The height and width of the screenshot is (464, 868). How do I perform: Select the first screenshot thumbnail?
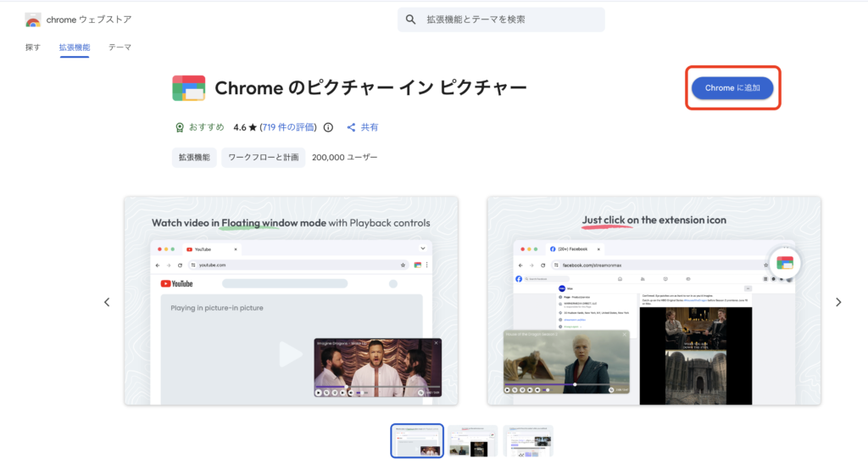[416, 441]
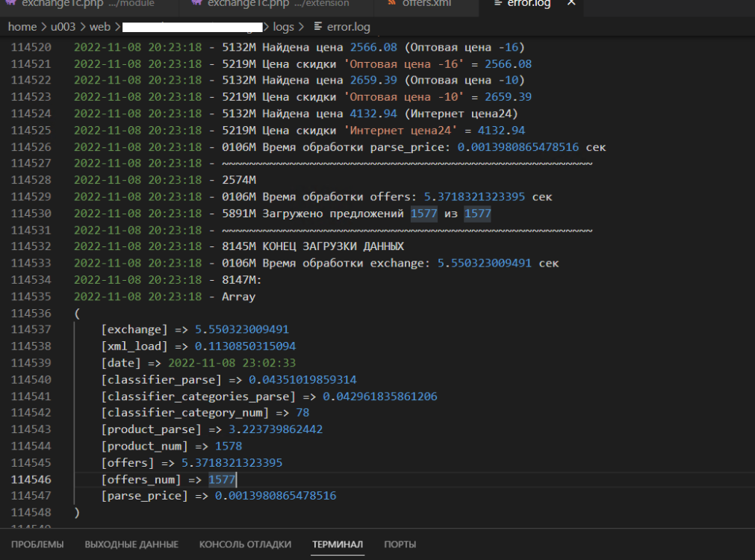
Task: Close the error.log editor tab
Action: point(571,4)
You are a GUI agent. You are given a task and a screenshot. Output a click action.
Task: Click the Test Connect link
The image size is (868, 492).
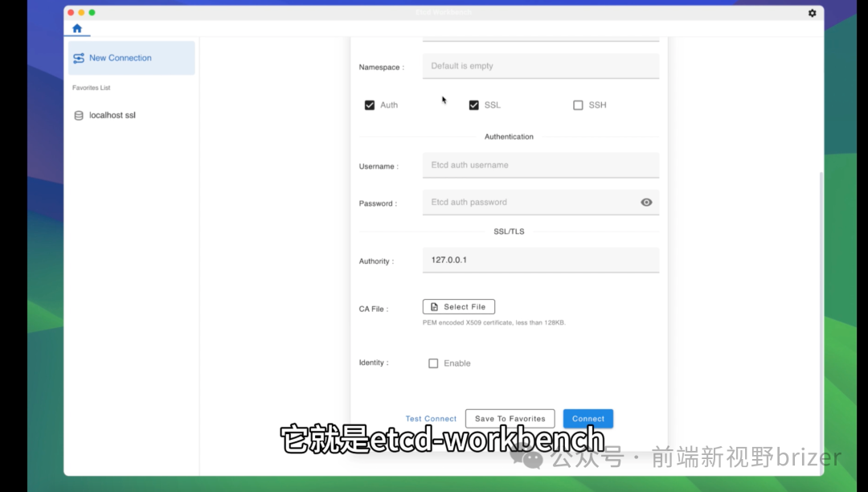coord(431,418)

■ ■ ■

Task to carry out: Restate the material above word for word, dropping the pictures.

Written solution:
The height and width of the screenshot is (464, 868). How do I perform: Select the first screenshot thumbnail?
[416, 441]
Task: Close the error.log editor tab
Action: point(571,4)
You are a GUI agent. You are given a task and a screenshot. Output a click action.
Task: Click the Test Connect link
The image size is (868, 492).
coord(431,418)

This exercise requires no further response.